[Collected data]
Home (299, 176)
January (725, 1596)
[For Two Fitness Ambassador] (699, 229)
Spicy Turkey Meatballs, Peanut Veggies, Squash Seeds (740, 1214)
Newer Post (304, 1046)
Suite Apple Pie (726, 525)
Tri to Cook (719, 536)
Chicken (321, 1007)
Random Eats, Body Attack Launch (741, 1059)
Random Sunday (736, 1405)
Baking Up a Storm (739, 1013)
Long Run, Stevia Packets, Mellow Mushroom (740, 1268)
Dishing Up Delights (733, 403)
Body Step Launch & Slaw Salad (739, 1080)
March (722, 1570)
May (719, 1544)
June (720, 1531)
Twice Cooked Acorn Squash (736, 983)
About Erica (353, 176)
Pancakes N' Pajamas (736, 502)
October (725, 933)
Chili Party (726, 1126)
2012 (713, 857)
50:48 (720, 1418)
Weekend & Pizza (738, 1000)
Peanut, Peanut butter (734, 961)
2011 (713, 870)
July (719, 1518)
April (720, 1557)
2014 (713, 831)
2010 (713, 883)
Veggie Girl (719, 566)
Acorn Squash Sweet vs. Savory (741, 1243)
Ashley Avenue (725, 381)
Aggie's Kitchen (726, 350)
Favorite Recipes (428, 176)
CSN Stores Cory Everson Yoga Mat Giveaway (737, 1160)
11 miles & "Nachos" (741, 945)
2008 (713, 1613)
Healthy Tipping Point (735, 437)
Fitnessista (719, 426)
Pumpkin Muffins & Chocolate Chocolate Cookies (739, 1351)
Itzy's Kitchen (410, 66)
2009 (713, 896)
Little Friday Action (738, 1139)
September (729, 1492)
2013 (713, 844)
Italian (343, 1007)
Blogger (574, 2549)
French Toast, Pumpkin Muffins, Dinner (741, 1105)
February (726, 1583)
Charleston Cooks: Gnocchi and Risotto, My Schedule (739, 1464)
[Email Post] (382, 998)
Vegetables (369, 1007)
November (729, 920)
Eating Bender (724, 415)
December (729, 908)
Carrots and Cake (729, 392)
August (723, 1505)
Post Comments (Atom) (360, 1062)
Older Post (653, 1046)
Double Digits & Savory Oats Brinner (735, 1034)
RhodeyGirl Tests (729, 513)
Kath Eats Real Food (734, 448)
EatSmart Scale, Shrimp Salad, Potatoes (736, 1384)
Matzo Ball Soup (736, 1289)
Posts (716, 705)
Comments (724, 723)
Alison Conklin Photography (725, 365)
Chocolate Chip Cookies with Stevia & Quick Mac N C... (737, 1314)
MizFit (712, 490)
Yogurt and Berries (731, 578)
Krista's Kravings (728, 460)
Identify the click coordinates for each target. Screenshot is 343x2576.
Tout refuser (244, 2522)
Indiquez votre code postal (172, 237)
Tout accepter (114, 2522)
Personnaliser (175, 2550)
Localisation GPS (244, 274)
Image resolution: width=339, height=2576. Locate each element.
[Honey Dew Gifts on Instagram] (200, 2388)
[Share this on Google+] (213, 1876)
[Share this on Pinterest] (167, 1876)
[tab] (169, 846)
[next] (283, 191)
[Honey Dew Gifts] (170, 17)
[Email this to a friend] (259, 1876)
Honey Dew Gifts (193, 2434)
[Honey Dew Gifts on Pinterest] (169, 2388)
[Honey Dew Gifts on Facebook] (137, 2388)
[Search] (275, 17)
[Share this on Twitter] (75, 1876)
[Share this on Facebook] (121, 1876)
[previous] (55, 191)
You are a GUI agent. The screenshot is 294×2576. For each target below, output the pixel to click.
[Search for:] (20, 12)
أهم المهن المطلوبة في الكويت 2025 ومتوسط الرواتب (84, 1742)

### Work instructions
The required answer is the run of lines above, starting at the line with "Chocolate Chip Cookies" and ending at the line with "[Search for:] (20, 12)", reproduced exactly with both ends.

### Your solution
Chocolate Chip Cookies with Stevia & Quick Mac N C... (737, 1314)
MizFit (712, 490)
Yogurt and Berries (731, 578)
Krista's Kravings (728, 460)
Identify the click coordinates for each target. Screenshot is 343x2576.
Tout refuser (244, 2522)
Indiquez votre code postal (172, 237)
Tout accepter (114, 2522)
Personnaliser (175, 2550)
Localisation GPS (244, 274)
Image resolution: width=339, height=2576. Locate each element.
[Honey Dew Gifts on Instagram] (200, 2388)
[Share this on Google+] (213, 1876)
[Share this on Pinterest] (167, 1876)
[tab] (169, 846)
[next] (283, 191)
[Honey Dew Gifts] (170, 17)
[Email this to a friend] (259, 1876)
Honey Dew Gifts (193, 2434)
[Honey Dew Gifts on Pinterest] (169, 2388)
[Honey Dew Gifts on Facebook] (137, 2388)
[Search] (275, 17)
[Share this on Twitter] (75, 1876)
[Share this on Facebook] (121, 1876)
[previous] (55, 191)
You are a GUI agent. The screenshot is 294×2576. For each target below, output the pixel to click.
[Search for:] (20, 12)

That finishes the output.